Bounds on learning in polynomial time

TL;DR

This paper investigates the limits of polynomial-time learning in neural networks, analyzing capacity bounds and revealing discrepancies between theoretical predictions and empirical results, especially for the committee machine.

Contribution

It introduces new bounds on learning capacity for various neural architectures and clarifies the relationship between storage capacity and polynomial learning time.

Findings

Polynomial learning algorithms can be practical for certain network sizes.

Discrepancies exist between theoretical capacity predictions and empirical results for the committee machine.
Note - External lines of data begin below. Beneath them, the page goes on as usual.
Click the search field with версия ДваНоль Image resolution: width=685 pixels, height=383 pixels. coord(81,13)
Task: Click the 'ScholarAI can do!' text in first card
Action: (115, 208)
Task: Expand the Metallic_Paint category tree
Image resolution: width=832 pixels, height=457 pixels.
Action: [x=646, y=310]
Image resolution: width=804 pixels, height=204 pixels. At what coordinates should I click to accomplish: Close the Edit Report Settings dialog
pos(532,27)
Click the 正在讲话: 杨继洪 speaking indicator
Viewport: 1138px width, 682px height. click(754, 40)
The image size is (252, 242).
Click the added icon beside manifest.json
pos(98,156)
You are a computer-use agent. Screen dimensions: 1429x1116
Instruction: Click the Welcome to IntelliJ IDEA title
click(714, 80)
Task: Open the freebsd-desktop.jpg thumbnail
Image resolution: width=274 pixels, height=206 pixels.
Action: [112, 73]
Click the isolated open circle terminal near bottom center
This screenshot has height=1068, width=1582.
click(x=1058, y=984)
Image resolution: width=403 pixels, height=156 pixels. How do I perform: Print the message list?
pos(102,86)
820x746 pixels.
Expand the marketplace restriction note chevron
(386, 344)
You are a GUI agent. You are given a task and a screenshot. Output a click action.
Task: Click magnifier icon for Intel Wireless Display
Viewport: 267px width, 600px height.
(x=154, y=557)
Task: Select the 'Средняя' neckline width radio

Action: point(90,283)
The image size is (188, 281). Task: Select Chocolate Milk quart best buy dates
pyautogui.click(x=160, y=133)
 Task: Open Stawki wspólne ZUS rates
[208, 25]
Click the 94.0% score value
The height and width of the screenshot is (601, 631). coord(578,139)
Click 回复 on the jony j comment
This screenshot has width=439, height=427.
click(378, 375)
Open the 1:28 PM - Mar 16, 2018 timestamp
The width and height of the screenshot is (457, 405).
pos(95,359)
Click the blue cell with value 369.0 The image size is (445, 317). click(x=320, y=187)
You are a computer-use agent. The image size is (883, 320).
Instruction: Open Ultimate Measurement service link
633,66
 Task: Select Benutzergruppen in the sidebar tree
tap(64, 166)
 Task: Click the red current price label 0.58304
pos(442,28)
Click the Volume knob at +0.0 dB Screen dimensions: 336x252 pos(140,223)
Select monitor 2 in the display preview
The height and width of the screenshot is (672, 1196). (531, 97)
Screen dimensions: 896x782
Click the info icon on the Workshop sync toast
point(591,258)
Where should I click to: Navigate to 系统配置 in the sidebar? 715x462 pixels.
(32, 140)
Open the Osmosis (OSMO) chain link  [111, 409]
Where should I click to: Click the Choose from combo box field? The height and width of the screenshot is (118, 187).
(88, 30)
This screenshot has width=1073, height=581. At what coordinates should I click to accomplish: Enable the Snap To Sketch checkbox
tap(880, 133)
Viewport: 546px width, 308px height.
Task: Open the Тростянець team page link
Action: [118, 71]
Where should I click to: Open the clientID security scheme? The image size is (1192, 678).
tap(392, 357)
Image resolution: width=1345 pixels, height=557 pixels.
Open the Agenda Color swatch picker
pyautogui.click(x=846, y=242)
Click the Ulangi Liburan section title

New simulations reveal subtleties in defining learning capacity and time dependence.

Abstract

The performance of large neural networks can be judged not only by their storage capacity but also by the time required for learning. A polynomial learning algorithm with learning time $\sim N^2$ in a network with $N$ units might be practical whereas a learning time $\sim e^N$ would allow rather small networks only. The question of absolute storage capacity $\alpha_c$ and capacity for polynomial learning rules $\alpha_p$ is discussed for several feed-forward architectures, the perceptron, the binary perceptron, the committee machine and a perceptron with fixed weights in the first layer and adaptive weights in the second layer. The analysis is based partially on dynamic mean field theory which is valid for $N\to\infty$. Especially for the committee machine a value $\alpha_p$ considerably lower than the capacity predicted by replica theory or simulations is found. This discrepancy is resolved by new simulations investigating the learning time dependence and revealing subtleties in the definition of the capacity.